I’ve never seen Discord messages turn up in any Google or DuckDuckGo search
Kinda tempted to make a bot that automatically joins d*scord servers, indexes all the messages, and publishes them to a public website
Why are you redacting platform names like it’s profanity? My brain keeps trying to read it as markdown…
Same reasons you’d censor profanity. To show that I don’t necessarily agree with or support them. Maybe I should start using the vomit emoji instead of asterisks like u/pancakes [joking].
To me it comes off like you’re irrationally afraid to invoke its name.
I get and appreciate that you’re trying to make a statement here, but in my opinion it isn’t landing the way you think it is. By giving its name special reverence you’re needlessly elevating it, not diminishing it.
I get the statement you’re trying to make here - serving the name of a platform you dislike with the same reverence as he-who-must-not-be-named in Harry Potter (Voldemort) - but all you’ve done is obfuscate the search engine. Now if someone is skimming for information on the platform via search, you’ve hidden your comments and post from someone who might find your perspective useful. No one is going to try 15 ways of spelling a platform name (except maybe trying stackoverflow with and without spaces). Internet users are pretty lazy.

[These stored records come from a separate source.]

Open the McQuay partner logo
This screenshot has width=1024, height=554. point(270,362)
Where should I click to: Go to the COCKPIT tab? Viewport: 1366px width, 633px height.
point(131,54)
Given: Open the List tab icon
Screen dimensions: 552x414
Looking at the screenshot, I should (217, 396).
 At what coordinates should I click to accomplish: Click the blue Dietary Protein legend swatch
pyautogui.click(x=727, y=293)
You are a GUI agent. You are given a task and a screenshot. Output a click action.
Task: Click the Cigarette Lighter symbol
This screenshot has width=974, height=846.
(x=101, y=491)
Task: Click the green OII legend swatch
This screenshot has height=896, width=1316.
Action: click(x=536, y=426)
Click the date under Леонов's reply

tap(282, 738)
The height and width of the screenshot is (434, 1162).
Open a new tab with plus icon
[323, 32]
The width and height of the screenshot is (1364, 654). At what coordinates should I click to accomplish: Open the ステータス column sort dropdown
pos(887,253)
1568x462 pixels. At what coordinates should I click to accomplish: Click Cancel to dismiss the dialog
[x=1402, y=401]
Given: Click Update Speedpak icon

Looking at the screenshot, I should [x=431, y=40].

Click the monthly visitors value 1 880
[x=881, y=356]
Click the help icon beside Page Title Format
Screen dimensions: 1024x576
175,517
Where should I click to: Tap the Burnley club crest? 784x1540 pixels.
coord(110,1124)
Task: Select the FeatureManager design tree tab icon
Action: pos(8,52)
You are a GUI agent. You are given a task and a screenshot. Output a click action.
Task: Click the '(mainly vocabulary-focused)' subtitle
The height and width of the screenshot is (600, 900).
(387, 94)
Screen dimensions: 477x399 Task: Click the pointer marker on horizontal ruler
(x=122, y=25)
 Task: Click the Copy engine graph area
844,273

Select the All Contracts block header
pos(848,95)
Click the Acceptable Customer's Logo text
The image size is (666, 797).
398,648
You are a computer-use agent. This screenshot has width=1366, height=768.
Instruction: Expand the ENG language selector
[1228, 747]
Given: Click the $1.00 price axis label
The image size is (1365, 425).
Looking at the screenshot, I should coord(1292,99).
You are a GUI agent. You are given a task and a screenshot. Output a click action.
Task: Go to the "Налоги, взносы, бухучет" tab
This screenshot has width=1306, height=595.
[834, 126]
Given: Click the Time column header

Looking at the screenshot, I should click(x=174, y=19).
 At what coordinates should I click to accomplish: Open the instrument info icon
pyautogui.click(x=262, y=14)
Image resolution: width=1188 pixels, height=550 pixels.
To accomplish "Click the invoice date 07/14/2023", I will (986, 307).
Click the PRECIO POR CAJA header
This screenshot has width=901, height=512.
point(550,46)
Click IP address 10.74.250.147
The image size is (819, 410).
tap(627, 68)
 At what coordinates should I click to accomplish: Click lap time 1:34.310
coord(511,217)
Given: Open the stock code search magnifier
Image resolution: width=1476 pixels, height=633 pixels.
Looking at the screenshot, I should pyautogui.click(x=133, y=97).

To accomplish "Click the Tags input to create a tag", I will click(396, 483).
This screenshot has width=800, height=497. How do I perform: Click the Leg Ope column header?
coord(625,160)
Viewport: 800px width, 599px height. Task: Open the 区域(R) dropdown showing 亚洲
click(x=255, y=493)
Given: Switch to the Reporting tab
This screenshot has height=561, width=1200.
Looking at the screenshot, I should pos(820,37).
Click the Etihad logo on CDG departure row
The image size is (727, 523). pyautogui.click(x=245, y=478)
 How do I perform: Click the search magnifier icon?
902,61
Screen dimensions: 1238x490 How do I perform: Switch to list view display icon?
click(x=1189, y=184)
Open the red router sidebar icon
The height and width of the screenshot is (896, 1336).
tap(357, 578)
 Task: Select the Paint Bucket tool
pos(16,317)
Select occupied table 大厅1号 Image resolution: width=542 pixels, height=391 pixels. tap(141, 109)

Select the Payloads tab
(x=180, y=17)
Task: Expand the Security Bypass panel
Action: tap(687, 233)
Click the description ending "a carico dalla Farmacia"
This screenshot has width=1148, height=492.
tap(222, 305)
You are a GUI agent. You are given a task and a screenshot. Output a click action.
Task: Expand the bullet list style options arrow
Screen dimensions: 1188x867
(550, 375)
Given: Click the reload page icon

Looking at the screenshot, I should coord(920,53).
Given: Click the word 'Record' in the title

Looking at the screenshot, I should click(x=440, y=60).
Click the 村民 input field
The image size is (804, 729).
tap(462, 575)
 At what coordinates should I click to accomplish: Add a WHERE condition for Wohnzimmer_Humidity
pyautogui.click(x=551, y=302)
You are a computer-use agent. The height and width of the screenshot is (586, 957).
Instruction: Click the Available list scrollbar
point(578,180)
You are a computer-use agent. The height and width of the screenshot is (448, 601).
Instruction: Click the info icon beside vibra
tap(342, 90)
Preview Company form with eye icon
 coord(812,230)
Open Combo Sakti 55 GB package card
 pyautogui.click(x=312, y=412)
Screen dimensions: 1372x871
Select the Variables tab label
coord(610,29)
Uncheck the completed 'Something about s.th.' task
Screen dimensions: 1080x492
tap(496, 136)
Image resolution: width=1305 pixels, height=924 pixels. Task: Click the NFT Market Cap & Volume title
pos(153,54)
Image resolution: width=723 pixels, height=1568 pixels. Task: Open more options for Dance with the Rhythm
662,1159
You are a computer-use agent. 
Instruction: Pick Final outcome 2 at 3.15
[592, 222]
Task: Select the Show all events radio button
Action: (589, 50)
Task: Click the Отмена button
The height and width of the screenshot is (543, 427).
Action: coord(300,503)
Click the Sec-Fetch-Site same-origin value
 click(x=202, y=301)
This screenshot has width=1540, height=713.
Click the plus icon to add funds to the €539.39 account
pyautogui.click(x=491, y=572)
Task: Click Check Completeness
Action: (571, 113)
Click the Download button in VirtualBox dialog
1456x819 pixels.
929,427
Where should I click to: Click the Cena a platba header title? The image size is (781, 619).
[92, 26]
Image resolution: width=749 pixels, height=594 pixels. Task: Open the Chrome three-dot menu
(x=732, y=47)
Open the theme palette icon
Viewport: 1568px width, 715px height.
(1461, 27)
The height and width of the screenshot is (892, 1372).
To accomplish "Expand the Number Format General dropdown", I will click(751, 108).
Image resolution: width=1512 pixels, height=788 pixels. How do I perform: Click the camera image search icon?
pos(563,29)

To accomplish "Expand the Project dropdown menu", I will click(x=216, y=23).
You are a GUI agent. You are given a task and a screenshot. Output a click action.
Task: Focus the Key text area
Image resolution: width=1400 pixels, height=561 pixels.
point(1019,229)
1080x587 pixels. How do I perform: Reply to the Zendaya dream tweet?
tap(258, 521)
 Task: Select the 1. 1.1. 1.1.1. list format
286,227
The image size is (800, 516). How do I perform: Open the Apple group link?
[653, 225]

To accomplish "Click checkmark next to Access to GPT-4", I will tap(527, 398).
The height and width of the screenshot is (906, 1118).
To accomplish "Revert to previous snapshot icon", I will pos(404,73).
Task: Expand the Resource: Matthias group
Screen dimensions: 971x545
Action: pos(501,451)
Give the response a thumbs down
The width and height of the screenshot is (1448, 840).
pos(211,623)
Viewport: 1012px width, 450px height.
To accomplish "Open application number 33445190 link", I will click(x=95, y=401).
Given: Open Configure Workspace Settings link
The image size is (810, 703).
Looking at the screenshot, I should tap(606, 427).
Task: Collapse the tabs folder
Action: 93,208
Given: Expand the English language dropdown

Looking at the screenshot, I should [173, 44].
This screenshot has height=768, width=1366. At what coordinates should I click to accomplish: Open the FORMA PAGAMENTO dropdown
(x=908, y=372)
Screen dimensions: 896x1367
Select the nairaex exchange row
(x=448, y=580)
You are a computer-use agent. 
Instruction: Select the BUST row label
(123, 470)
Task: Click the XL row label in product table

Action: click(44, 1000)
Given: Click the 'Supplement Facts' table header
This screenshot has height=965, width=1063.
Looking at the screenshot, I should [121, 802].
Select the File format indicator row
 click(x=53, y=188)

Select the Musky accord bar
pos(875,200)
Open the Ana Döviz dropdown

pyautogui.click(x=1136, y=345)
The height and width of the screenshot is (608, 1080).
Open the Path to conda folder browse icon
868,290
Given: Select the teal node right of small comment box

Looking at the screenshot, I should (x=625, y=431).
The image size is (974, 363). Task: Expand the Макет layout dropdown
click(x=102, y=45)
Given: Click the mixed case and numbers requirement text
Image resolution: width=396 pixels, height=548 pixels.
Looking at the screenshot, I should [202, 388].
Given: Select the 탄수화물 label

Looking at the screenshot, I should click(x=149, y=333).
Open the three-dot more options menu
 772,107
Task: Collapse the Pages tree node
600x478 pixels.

Zulip is a little better in this regard. I’m involved in Lean, which uses Zulip as the primary mode of support and documentation. While it’s usable, I still think that a Discourse style forum is the way to go.
There needs to be some plan to migrate to stable documentation at some point though.
Hell, even a small traditional forum is better searchable.
What I see happen is that the people with the knowledge get so busy answering questions in discord that it impacts the efforts on documentation and on the software itself.